For the entries below, the result should be an exact transcription of the lines from the one with "Select the Male radio button" up to and including the one with "Bookmark this page", and only those.

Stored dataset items
+---+

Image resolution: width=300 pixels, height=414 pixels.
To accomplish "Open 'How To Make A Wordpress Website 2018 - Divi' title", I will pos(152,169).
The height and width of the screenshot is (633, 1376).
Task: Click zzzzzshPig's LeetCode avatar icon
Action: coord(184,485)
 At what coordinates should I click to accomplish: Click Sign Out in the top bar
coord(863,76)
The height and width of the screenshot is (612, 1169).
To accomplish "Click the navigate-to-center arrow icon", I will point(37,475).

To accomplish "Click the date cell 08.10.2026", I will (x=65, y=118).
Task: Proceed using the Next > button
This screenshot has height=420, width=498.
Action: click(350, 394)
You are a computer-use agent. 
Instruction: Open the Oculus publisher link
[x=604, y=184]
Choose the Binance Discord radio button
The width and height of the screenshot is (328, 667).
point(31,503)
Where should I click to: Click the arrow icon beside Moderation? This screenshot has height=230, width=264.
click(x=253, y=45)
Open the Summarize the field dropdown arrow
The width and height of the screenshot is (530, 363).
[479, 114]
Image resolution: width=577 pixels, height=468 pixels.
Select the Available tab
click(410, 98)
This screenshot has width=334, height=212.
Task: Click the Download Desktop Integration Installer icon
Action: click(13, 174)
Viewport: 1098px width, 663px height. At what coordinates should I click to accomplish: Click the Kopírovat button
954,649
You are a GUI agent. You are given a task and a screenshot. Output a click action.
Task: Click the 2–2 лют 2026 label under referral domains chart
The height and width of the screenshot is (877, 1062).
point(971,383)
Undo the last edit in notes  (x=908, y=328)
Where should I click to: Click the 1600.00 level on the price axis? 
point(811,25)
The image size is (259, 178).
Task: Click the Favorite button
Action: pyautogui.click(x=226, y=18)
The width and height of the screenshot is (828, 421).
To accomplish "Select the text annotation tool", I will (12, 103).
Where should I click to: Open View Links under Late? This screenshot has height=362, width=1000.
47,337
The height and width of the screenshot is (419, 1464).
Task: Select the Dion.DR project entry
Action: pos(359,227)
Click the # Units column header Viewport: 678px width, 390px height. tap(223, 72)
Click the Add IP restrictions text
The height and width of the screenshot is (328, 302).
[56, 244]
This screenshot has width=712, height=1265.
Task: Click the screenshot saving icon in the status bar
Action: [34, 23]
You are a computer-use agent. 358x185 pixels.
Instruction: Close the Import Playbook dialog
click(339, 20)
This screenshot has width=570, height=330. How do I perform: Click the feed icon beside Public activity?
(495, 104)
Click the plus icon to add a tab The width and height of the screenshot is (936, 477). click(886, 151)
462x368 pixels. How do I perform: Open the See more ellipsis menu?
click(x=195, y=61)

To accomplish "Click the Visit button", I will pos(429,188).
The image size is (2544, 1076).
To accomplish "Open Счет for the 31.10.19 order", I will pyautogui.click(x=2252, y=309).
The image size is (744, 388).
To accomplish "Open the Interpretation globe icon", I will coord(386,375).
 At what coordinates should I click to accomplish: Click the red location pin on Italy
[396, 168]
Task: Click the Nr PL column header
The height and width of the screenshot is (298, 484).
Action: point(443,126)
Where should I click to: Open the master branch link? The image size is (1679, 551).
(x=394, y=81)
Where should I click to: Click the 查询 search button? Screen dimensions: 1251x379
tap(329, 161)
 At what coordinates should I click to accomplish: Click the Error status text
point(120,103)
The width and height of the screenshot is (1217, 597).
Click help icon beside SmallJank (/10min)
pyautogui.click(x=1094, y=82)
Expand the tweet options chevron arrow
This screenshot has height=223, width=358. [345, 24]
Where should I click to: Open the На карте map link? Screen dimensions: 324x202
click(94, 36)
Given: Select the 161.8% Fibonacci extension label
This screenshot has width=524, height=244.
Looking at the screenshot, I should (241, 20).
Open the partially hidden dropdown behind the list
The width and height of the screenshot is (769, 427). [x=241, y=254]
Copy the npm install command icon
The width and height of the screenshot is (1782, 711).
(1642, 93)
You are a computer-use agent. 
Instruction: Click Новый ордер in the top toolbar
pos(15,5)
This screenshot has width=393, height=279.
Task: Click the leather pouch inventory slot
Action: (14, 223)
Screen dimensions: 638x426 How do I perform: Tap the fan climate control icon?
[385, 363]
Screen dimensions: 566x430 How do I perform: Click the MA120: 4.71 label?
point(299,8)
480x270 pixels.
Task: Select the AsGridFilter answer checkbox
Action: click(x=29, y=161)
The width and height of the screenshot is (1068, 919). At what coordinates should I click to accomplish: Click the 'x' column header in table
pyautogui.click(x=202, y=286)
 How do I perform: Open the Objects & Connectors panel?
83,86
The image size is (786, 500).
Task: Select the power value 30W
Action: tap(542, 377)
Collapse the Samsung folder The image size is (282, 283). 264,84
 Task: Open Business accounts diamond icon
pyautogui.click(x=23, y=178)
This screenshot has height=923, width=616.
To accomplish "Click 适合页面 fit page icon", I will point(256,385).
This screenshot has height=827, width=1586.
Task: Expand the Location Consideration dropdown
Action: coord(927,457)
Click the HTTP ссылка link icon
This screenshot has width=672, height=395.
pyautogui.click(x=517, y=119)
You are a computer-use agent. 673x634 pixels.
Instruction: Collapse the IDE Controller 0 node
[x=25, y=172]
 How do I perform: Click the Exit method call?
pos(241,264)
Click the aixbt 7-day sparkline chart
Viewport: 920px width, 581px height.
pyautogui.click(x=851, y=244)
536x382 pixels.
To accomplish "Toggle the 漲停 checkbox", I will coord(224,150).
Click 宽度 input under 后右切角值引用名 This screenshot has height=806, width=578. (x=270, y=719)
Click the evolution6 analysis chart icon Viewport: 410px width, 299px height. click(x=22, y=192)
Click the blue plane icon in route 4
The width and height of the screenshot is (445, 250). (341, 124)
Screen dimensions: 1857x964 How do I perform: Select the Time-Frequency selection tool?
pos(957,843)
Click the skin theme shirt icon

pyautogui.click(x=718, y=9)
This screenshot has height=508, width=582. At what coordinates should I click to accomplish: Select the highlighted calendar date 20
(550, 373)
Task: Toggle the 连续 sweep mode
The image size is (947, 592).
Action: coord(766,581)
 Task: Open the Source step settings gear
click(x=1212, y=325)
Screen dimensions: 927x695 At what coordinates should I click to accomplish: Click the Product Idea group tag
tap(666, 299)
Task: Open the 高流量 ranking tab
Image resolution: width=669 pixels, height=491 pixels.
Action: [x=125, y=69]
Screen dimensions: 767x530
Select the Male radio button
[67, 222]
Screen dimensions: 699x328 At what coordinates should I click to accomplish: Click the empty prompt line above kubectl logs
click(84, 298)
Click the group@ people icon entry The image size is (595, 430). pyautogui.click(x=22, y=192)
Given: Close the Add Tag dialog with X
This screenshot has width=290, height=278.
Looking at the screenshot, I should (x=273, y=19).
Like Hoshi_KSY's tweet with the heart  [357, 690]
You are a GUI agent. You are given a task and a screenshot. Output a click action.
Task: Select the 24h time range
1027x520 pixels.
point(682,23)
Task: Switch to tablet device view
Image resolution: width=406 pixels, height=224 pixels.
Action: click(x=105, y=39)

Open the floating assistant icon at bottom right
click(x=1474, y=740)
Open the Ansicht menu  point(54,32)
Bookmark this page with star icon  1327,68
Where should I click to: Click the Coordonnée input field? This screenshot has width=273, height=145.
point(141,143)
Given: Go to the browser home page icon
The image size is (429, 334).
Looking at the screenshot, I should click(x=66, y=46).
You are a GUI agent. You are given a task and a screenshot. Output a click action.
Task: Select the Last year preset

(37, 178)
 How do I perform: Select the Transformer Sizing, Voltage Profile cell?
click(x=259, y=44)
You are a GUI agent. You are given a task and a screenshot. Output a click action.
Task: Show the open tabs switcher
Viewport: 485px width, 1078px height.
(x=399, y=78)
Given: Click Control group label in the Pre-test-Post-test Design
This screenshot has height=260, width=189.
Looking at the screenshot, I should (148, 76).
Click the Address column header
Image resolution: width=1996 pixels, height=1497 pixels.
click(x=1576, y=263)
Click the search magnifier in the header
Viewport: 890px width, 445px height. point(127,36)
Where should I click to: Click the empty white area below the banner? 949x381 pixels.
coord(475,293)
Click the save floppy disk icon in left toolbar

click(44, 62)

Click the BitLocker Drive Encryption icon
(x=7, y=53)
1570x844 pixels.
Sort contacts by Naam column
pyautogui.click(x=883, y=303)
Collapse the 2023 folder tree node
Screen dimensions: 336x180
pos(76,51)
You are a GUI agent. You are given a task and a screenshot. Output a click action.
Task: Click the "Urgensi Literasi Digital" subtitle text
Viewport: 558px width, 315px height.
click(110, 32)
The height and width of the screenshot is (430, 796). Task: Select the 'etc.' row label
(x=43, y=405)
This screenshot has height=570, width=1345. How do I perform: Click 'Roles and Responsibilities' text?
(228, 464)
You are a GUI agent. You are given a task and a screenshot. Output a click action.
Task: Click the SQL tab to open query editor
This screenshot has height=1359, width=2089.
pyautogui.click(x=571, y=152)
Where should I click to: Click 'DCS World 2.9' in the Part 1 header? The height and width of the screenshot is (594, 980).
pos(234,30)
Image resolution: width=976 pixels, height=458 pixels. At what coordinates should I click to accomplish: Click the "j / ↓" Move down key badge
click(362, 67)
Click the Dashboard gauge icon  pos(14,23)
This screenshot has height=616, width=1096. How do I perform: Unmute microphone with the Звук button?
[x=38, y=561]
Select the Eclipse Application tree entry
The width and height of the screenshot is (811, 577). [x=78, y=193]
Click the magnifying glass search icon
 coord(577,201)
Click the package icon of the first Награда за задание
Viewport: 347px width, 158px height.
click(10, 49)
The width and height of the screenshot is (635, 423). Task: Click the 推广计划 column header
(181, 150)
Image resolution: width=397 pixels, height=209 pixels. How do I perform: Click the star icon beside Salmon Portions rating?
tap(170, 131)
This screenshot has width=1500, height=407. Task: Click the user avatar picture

+---+

» Expected output
Select the Male radio button
[67, 222]
Screen dimensions: 699x328 At what coordinates should I click to accomplish: Click the empty prompt line above kubectl logs
click(84, 298)
Click the group@ people icon entry The image size is (595, 430). pyautogui.click(x=22, y=192)
Given: Close the Add Tag dialog with X
This screenshot has width=290, height=278.
Looking at the screenshot, I should (x=273, y=19).
Like Hoshi_KSY's tweet with the heart  [357, 690]
You are a GUI agent. You are given a task and a screenshot. Output a click action.
Task: Select the 24h time range
1027x520 pixels.
point(682,23)
Task: Switch to tablet device view
Image resolution: width=406 pixels, height=224 pixels.
Action: click(x=105, y=39)

Open the floating assistant icon at bottom right
click(x=1474, y=740)
Open the Ansicht menu  point(54,32)
Bookmark this page with star icon  1327,68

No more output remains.